金胜玉站起身道:“侯爷打量我在这府里没有耳报神,偷着往柳氏房里塞银子,能把我蒙在鼓里。侯爷可真是让我伤心啊,我想尽法子把柳氏侵吞的钱抠了出来,结果侯爷转头又把银子送了回去,既然你两个这么恩爱,还迎娶续弦做什么?一对儿郎有情妾有义,过过日子不就完了。”
这下子江珩傻了眼,没想到自己的一举一动人家都知道,亏他还在账册子上动了半天手脚。
眼瞧着金胜玉这回是气大了,自己对这门亲事还是满怀期待的,要是弄得鸡飞蛋打,对得起谁?便连连求告,说:“夫人,我是瞧她可怜,要死要活地,这才给她银子的。”

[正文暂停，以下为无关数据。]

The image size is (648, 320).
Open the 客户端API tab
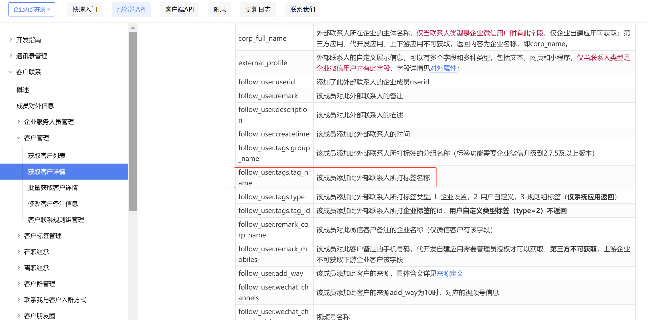click(x=179, y=10)
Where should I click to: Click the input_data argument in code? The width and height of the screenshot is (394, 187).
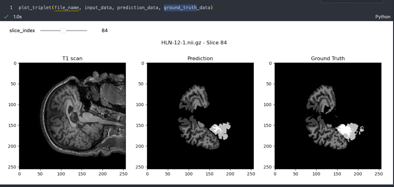pos(98,7)
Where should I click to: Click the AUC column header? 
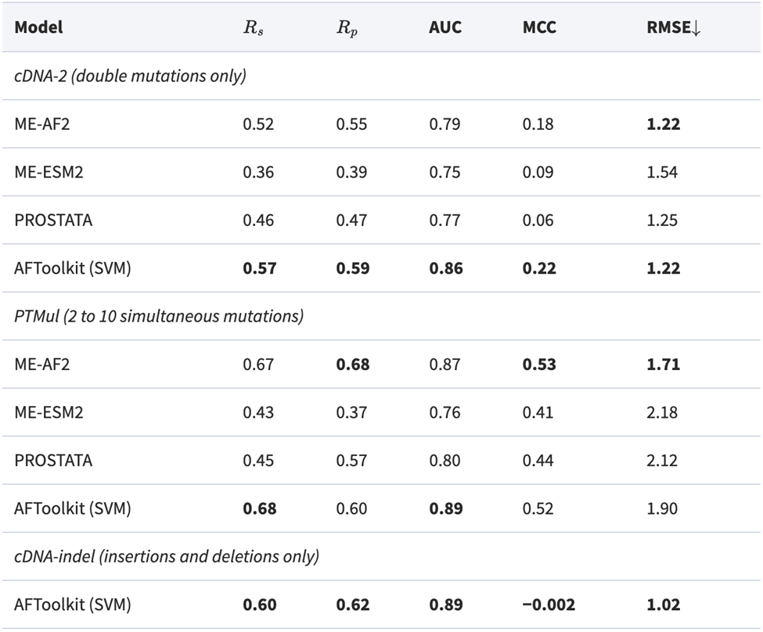pos(445,27)
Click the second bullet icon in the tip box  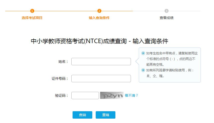[x=143, y=70]
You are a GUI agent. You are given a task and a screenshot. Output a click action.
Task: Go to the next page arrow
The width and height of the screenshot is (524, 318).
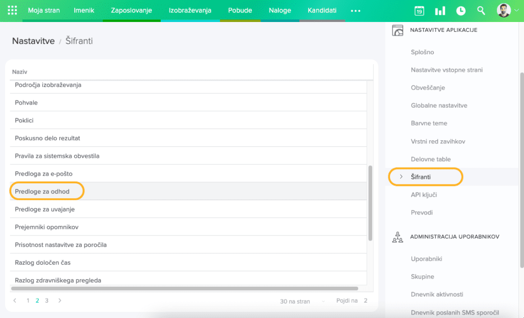coord(60,301)
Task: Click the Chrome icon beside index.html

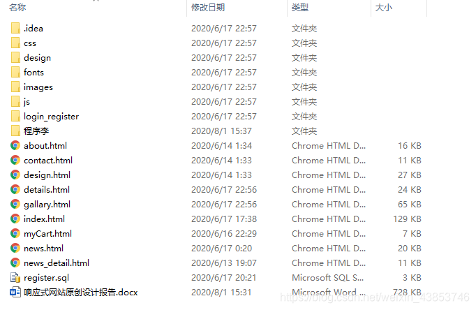Action: pyautogui.click(x=15, y=219)
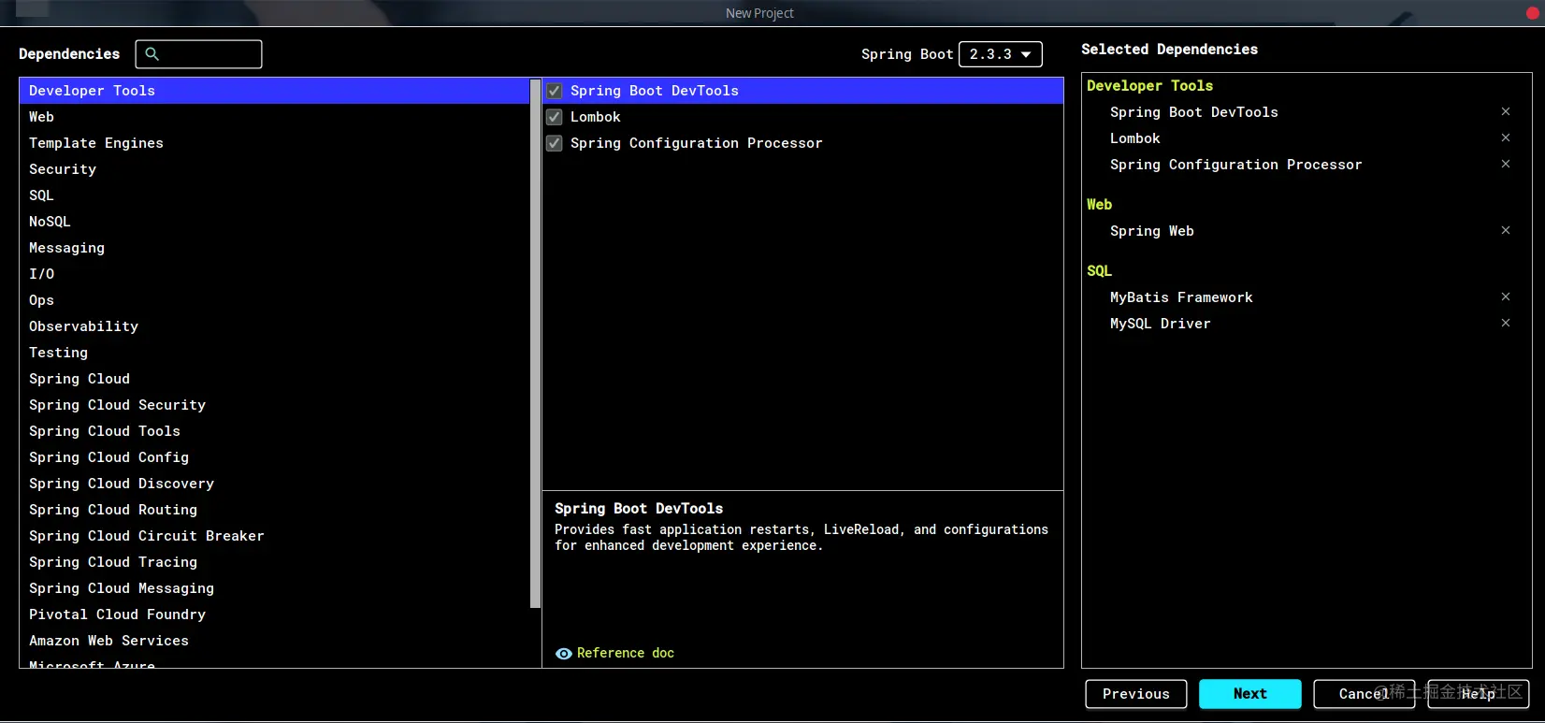
Task: Open the Spring Boot version dropdown
Action: (1001, 54)
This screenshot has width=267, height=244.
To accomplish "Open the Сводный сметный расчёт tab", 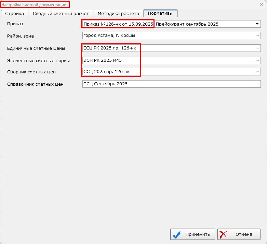I will pos(61,13).
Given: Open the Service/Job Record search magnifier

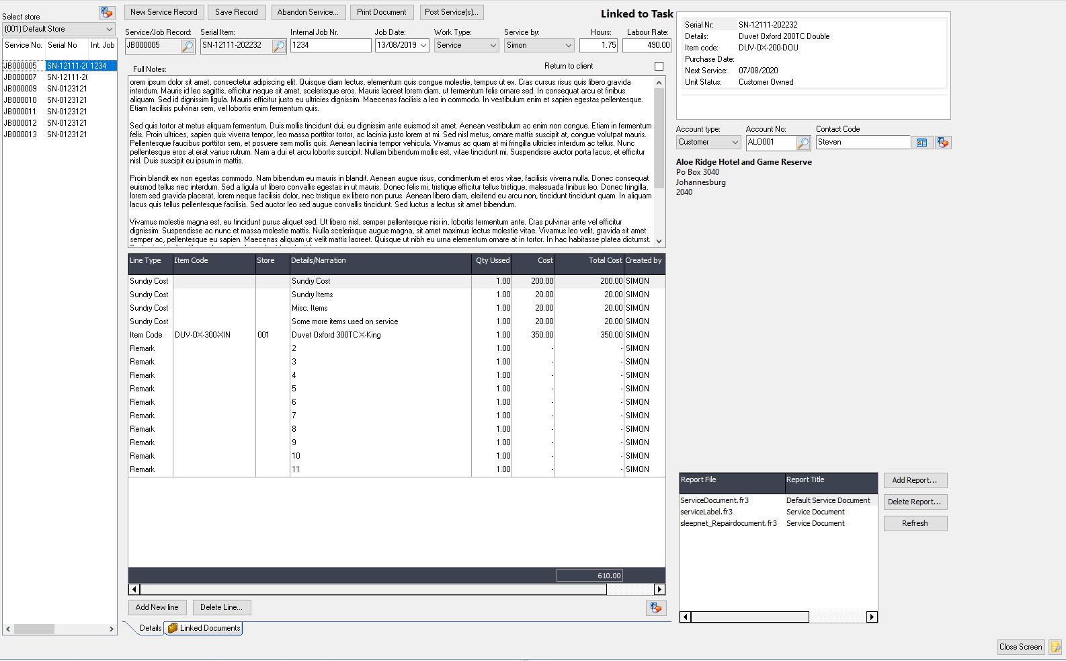Looking at the screenshot, I should click(x=188, y=46).
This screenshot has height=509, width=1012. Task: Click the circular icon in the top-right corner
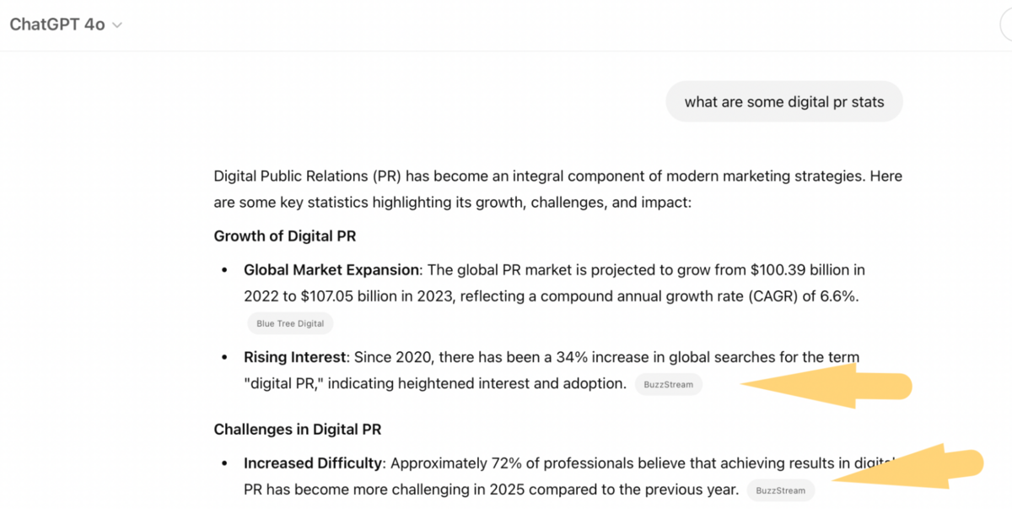[1006, 24]
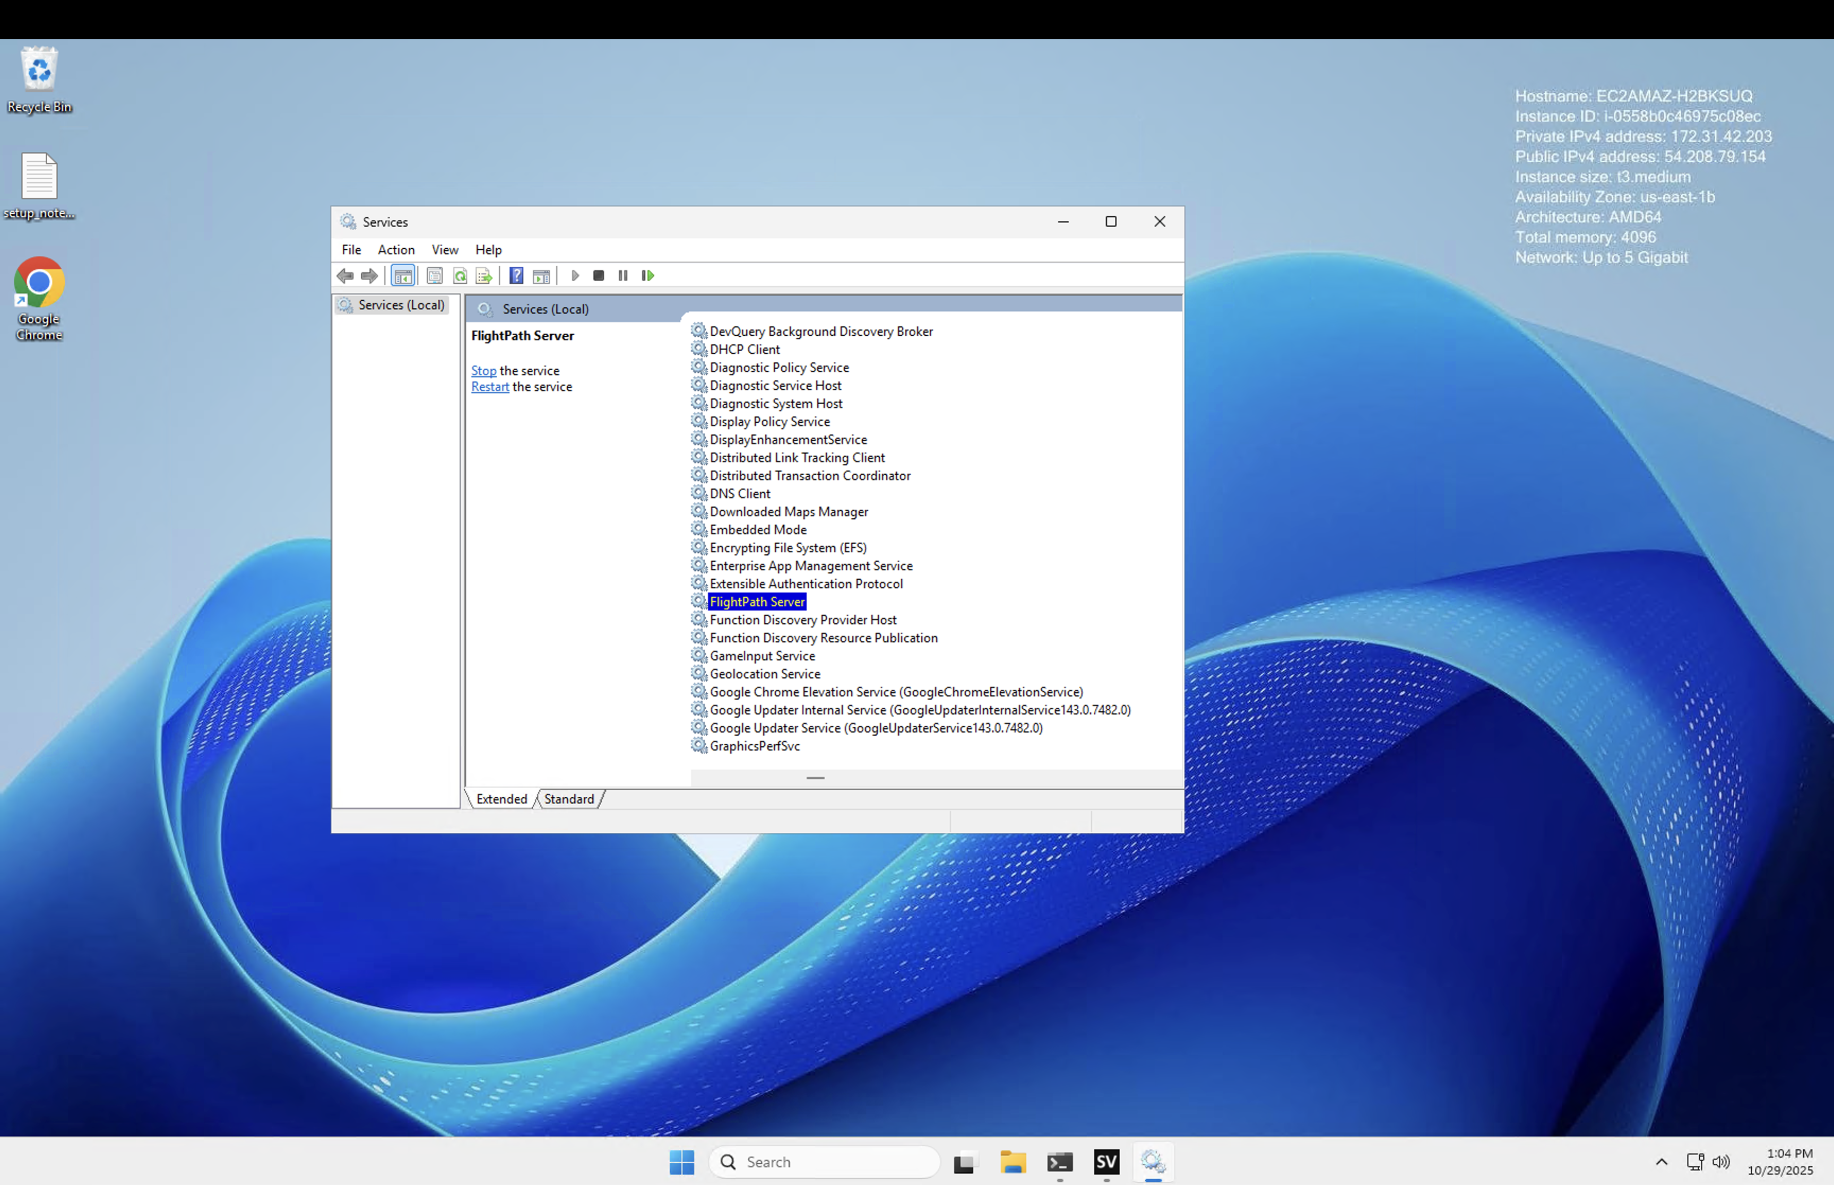Show hidden icons in system tray
The width and height of the screenshot is (1834, 1185).
click(x=1662, y=1162)
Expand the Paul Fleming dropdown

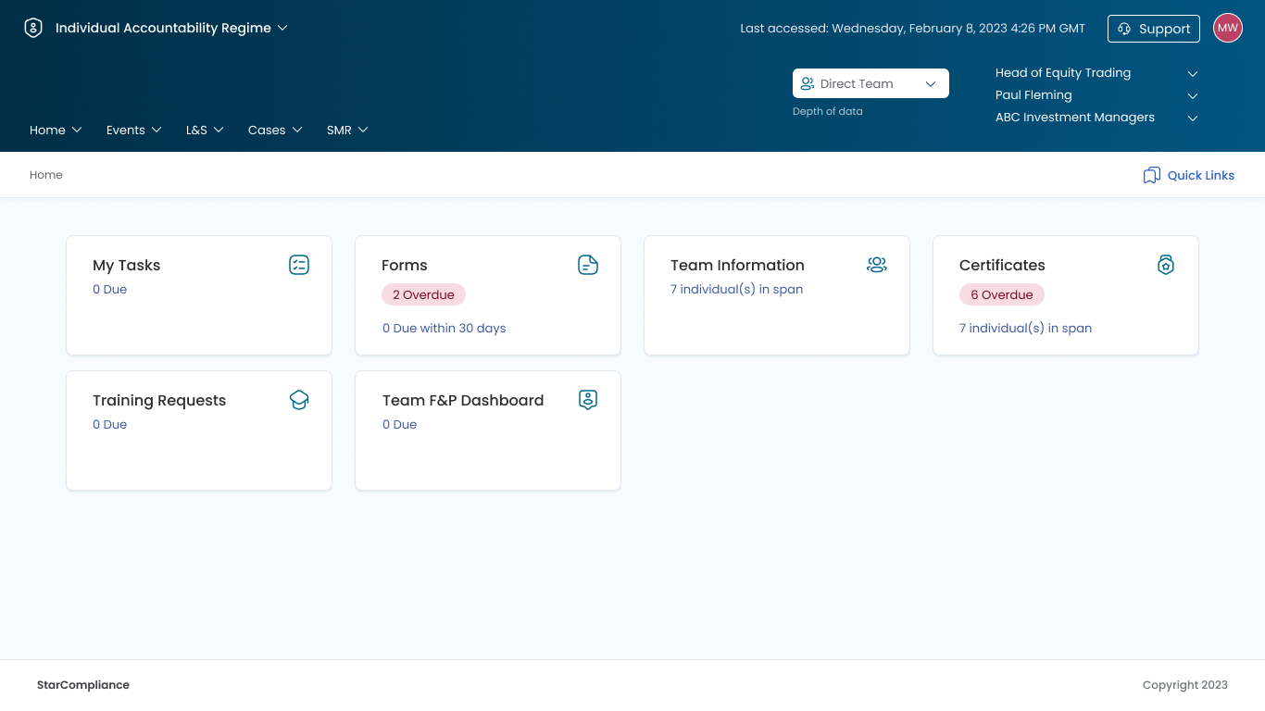click(1193, 95)
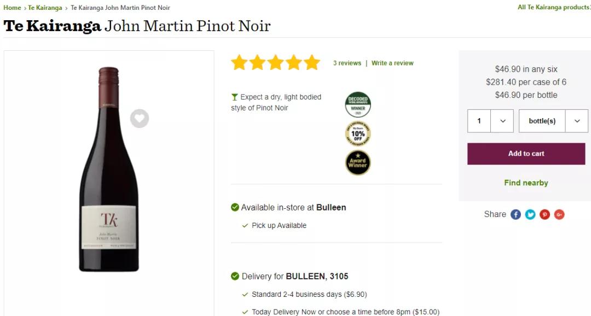Go to Home breadcrumb
The height and width of the screenshot is (316, 591).
pyautogui.click(x=12, y=8)
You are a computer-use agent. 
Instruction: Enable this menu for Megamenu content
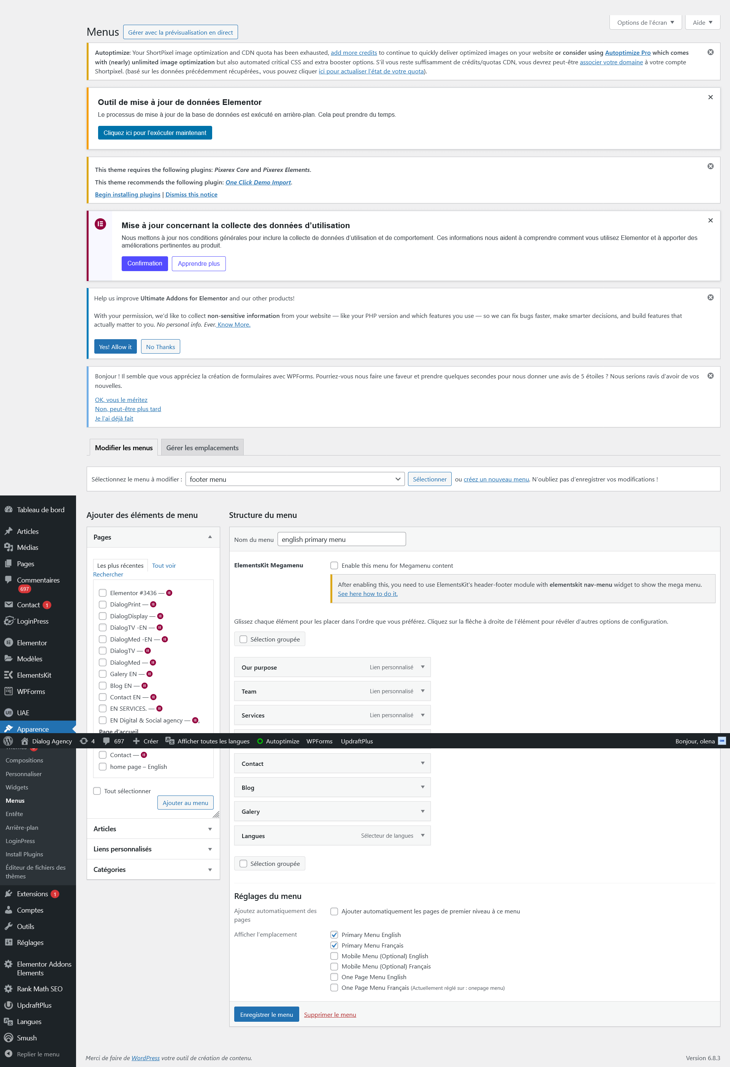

金胜玉冷笑了声:“要死要活?外头要死要活的多了,天儿马上就要冷了,回头路上倒卧也不少,侯爷那么善性人儿,越性捐个孤独园吧!我是真不明白你们这些男人,为什么都爱往小的那里塞钱,想来是小的伺候得你们好,那你还留在我房里做什么?”越说越厌弃,蹙眉道,“叉出去!”
然后江珩便一身喜服地,被架到了柳氏院门上。
幸亏他脑子清醒,一把抓住了月洞门,“我不进去……我不进去,你们放开我!”
屋里的柳氏察觉了动静忙披衣出来,见家主被几个婆子押到了门上,他只管抱着门框子,死死扒紧了不肯松手。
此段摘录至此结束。